Endoplasmic reticulum stress in aged P301L Tau transgenic mice

Abstract

Background: Accumulating evidence indicates that abnormalities in tau protein play a critical role in the pathogenesis of Alzheimer's disease (AD). Endoplasmic reticulum (ER) stress has been implicated in pathological processes resulting in neuronal death in AD. However, the potential connection of tau abnormalities and ER stress was not explored. Methods: Immunofluorescence staining of phosphorylated tau (pT231) and ER stress markers PERK and CHOP was performed to determine any colocalization of phosphorylated tau and increased ER-stress markers in aged (22 months old) transgenic mice expressing the P301L mutated form of human tau.

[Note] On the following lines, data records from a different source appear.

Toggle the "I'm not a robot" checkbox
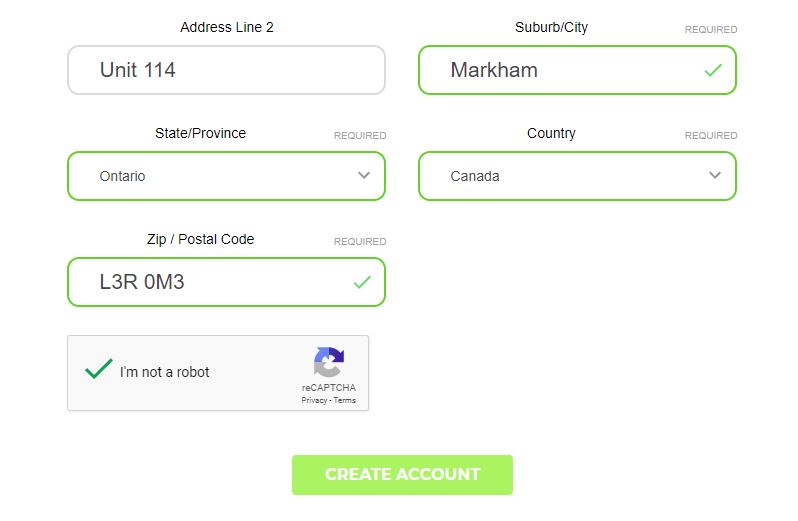The image size is (798, 521). (x=98, y=371)
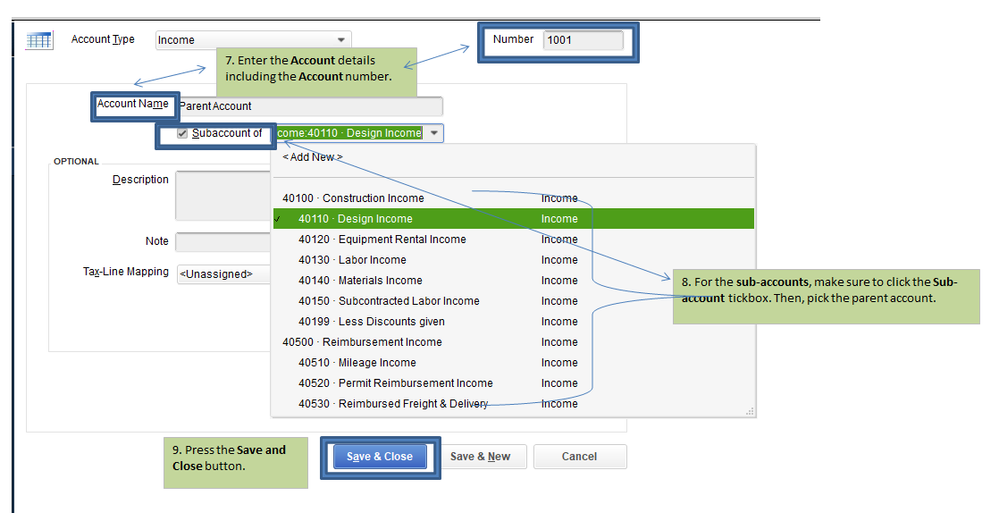Toggle the Subaccount of checkbox
Screen dimensions: 999x513
(x=182, y=133)
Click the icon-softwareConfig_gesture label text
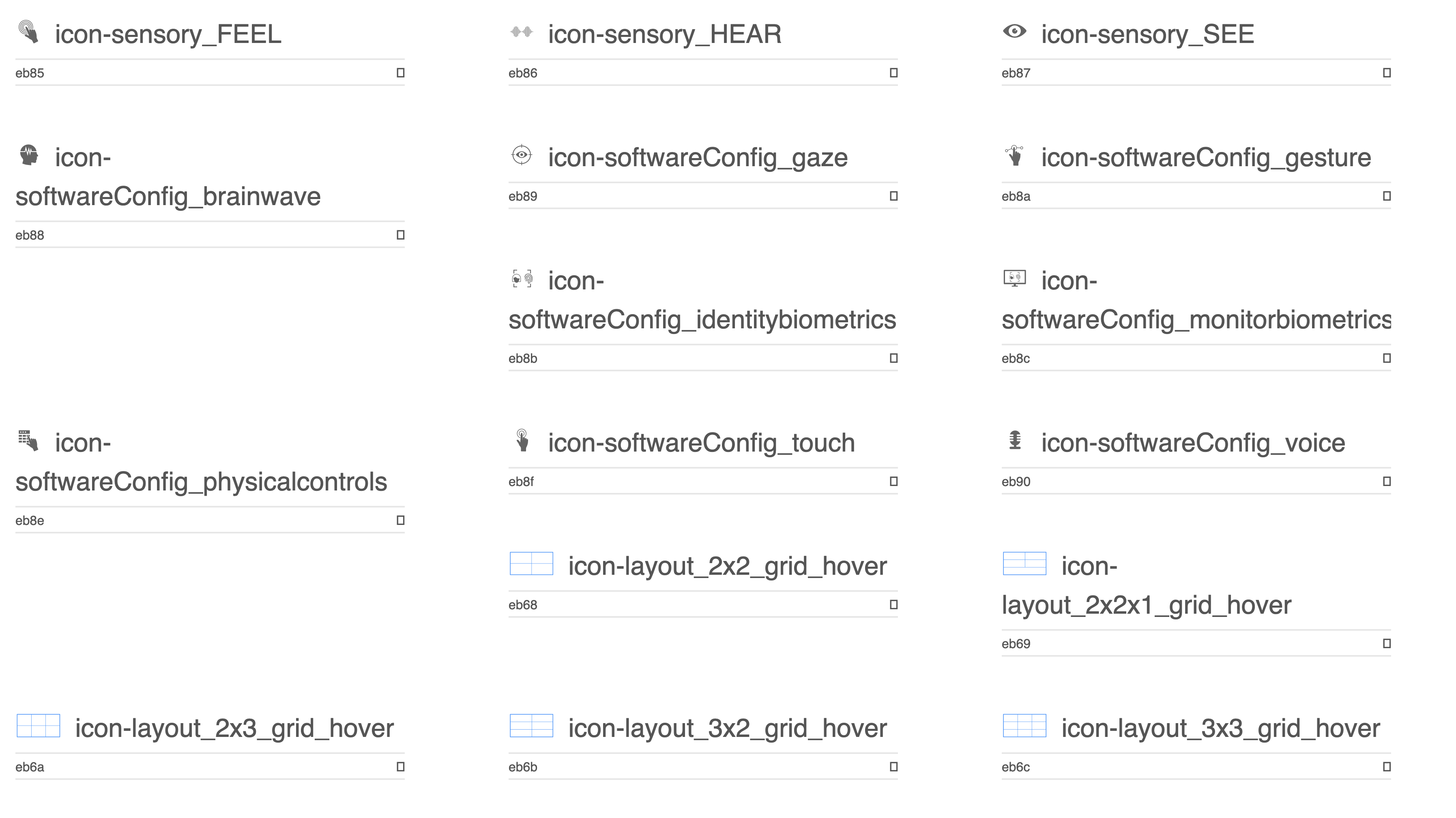The height and width of the screenshot is (818, 1456). 1206,158
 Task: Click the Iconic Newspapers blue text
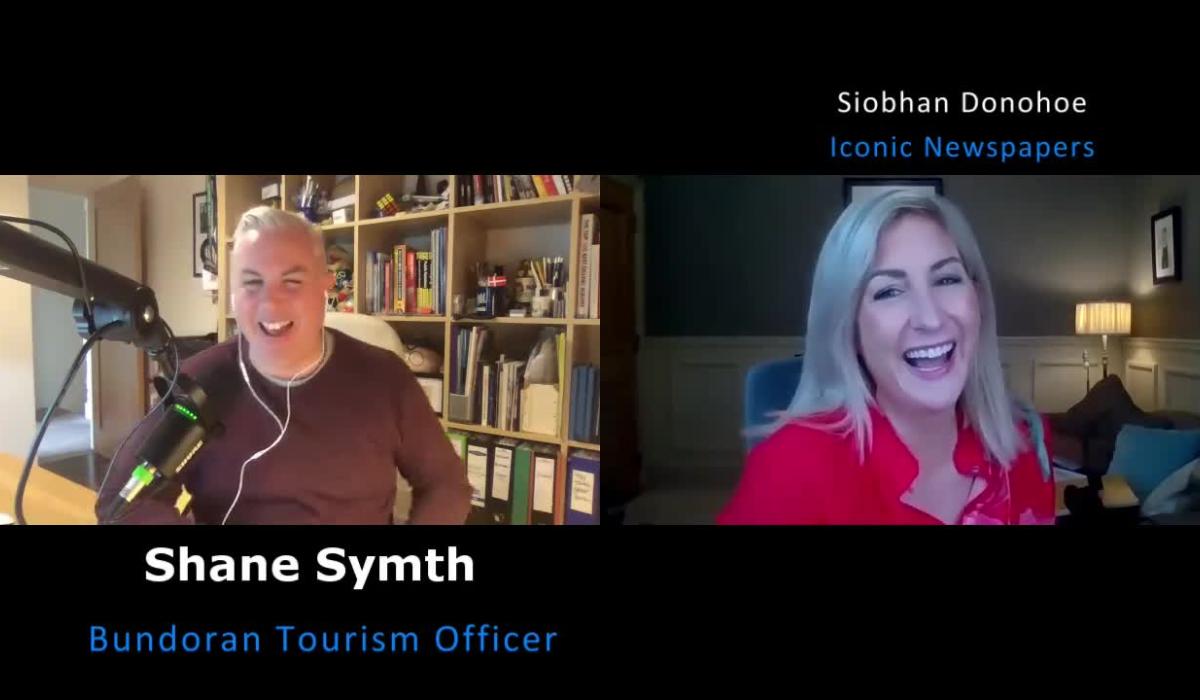point(961,147)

Furthermore, Western-blot analysis was used to detect the levels of BiP, one of ER stress markers, and phosphorylation of eIF2α. Results: Immunfluorescence analysis revealed that activation of PERK (increased phosphorylation of PERK) and increased expression of CHOP were observed in hippocampal neurons containing accumulation of phosphorylated tau in the aged transgenic mice. Western-blot analysis revealed that the levels of BiP and phosphorylation of eIF2α were significantly increased in the hippocampus of aged transgenic mice. Conclusions: Our data indicate that in addition to β-amyloid peptide, pathological tau can also induce ER stress, which can be involved in promoting neuronal loss (apoptosis) observed in this transgenic mouse model and AD cases.